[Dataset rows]
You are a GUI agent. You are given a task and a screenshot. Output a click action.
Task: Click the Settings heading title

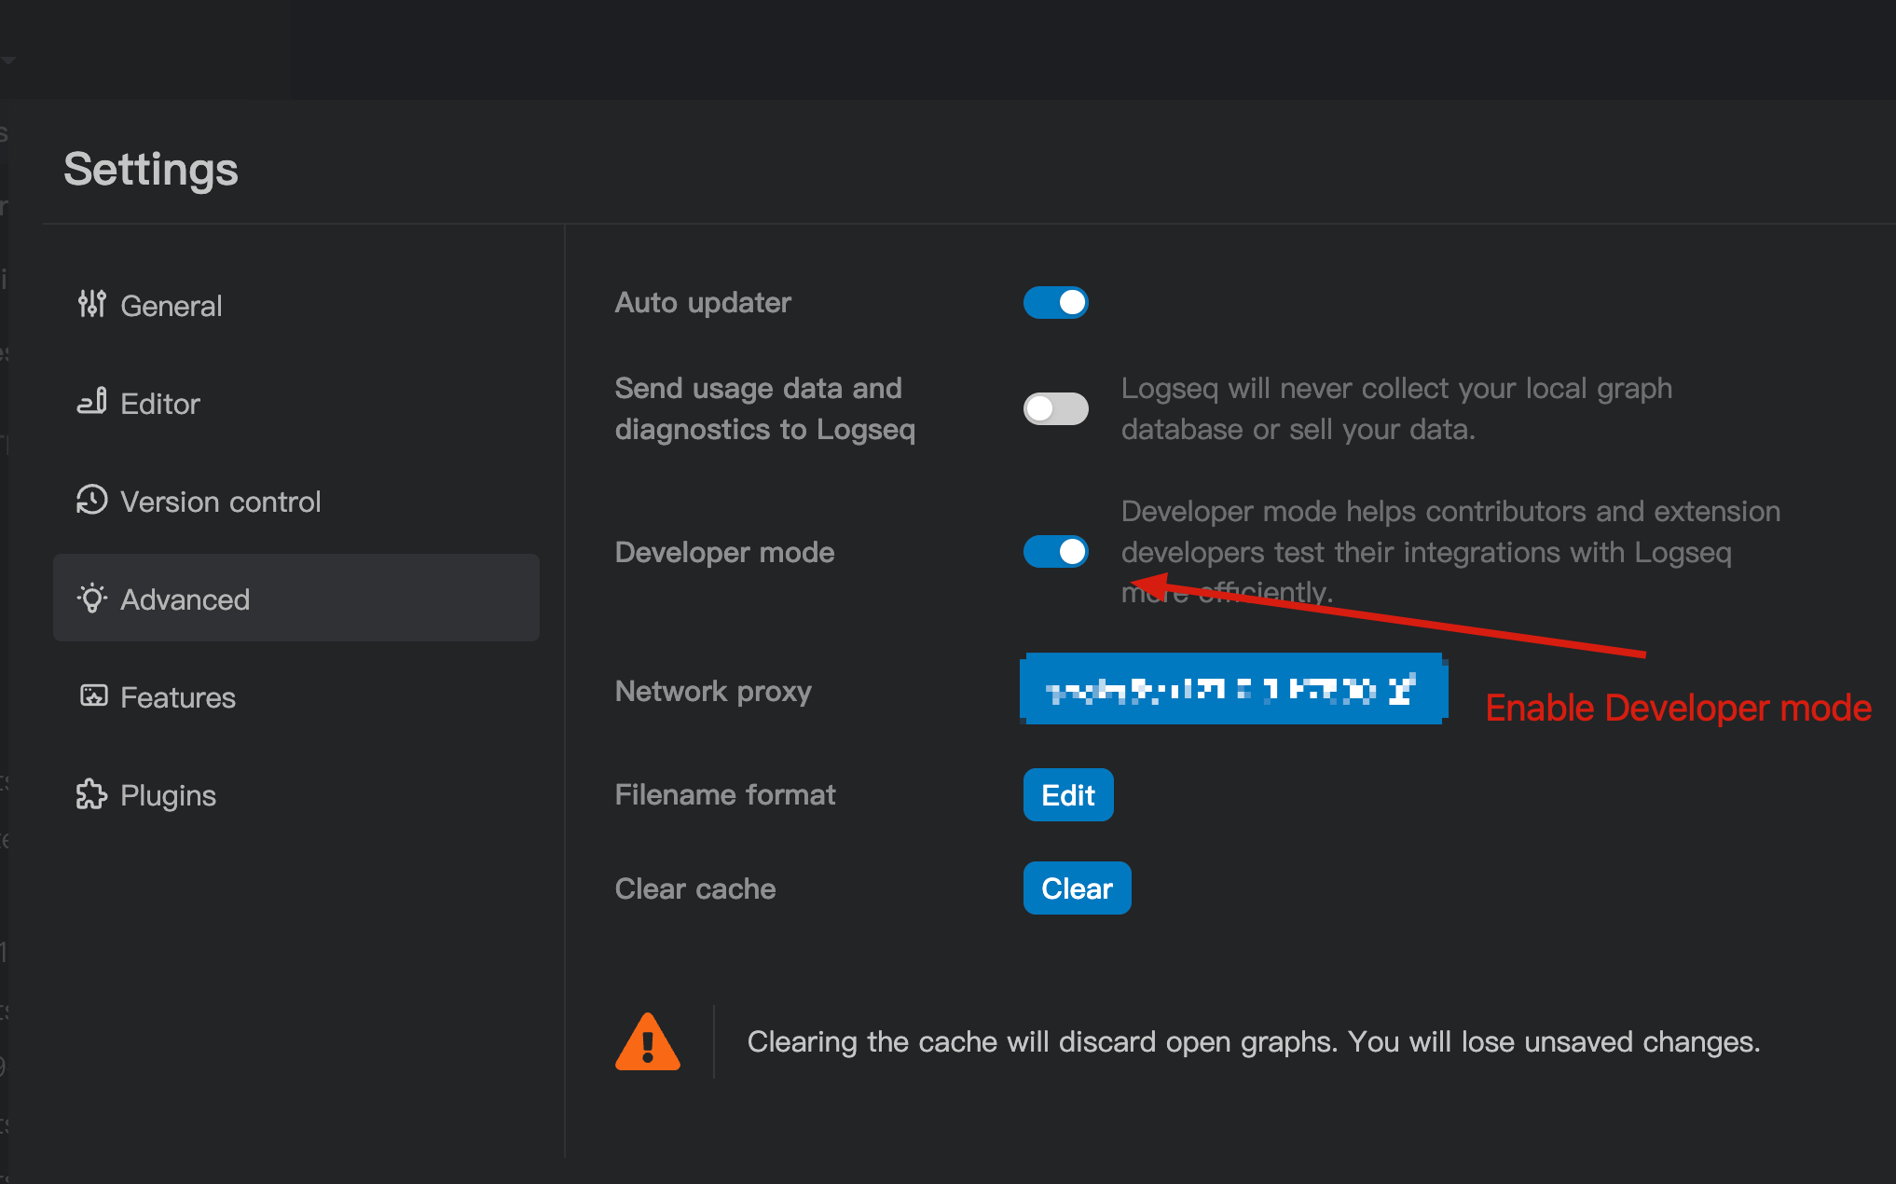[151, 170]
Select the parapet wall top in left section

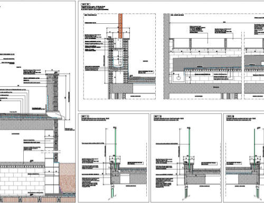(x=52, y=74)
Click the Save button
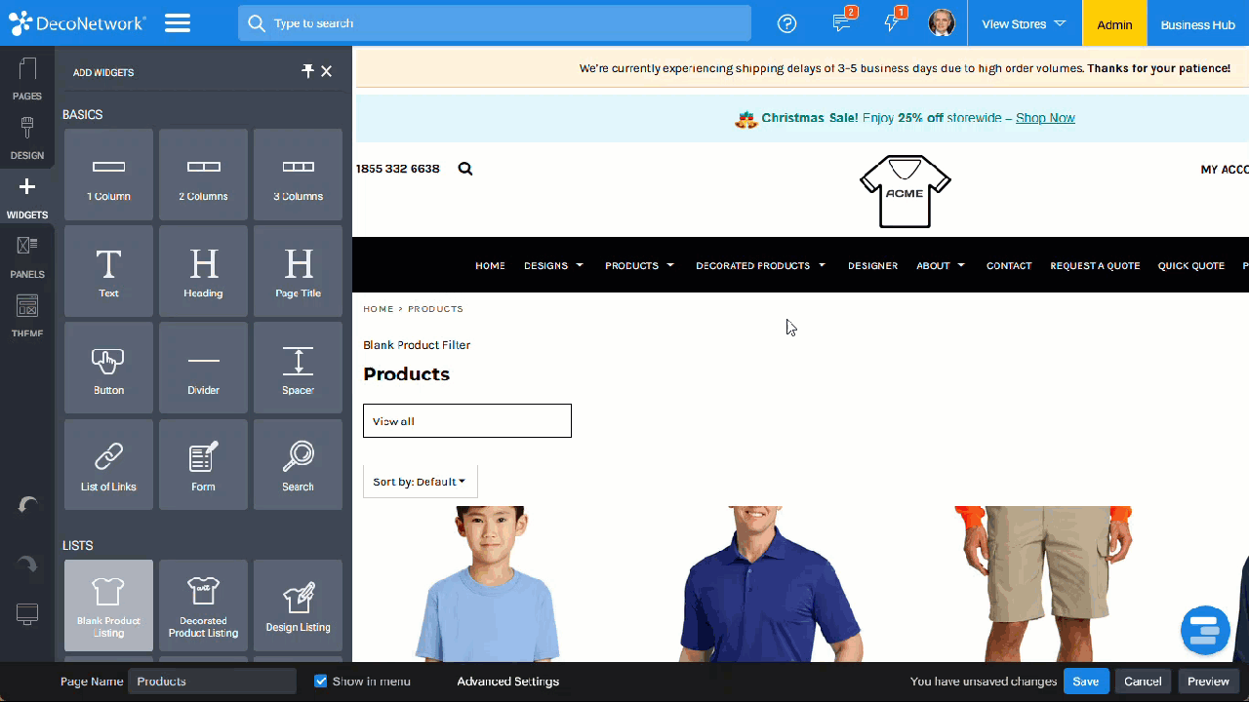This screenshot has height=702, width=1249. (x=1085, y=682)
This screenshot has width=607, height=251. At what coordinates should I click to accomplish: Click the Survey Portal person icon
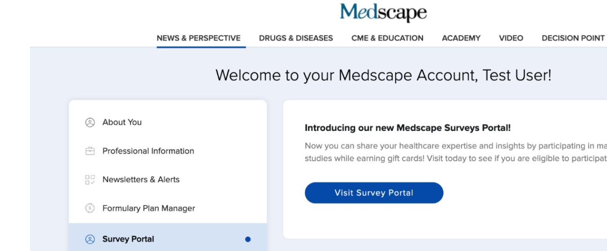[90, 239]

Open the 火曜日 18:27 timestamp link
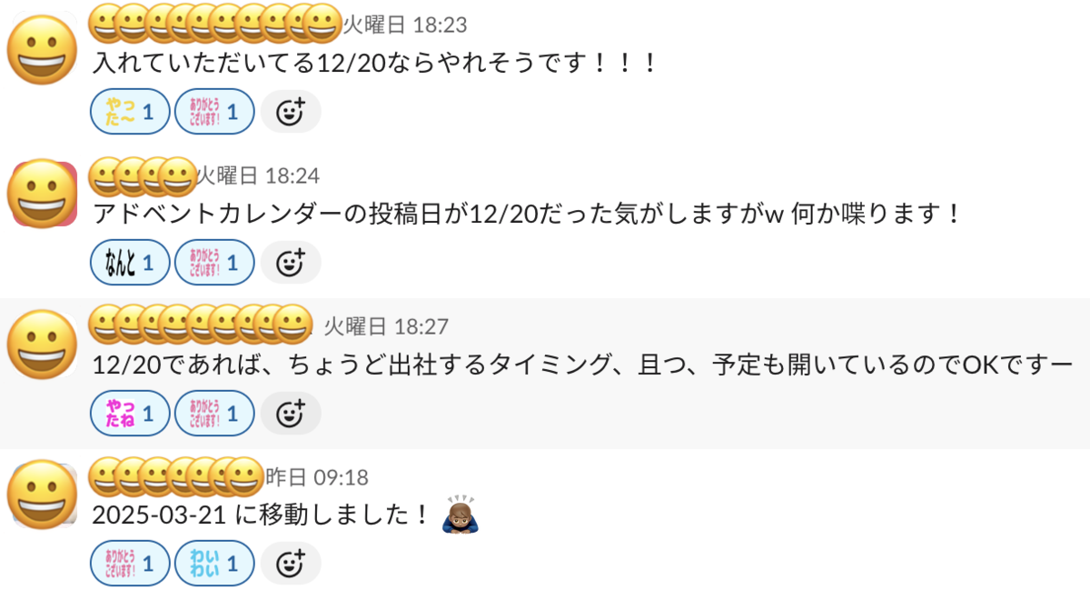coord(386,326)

_Problem requirements_
Put every line of the items above into a JSON list of strings, one string per line, skipping blank lines and leaving the pictures out.

_Exercise output_
[
  "You are a GUI agent. You are given a task and a screenshot. Output a click action.",
  "Task: Click the Settings heading title",
  "[151, 170]",
  "Select the parapet wall top in left section",
  "(x=52, y=74)",
  "Click the Save button",
  "This screenshot has height=702, width=1249. (x=1085, y=682)",
  "This screenshot has width=607, height=251. At what coordinates should I click to accomplish: Click the Survey Portal person icon",
  "[90, 239]",
  "Open the 火曜日 18:27 timestamp link",
  "coord(386,326)"
]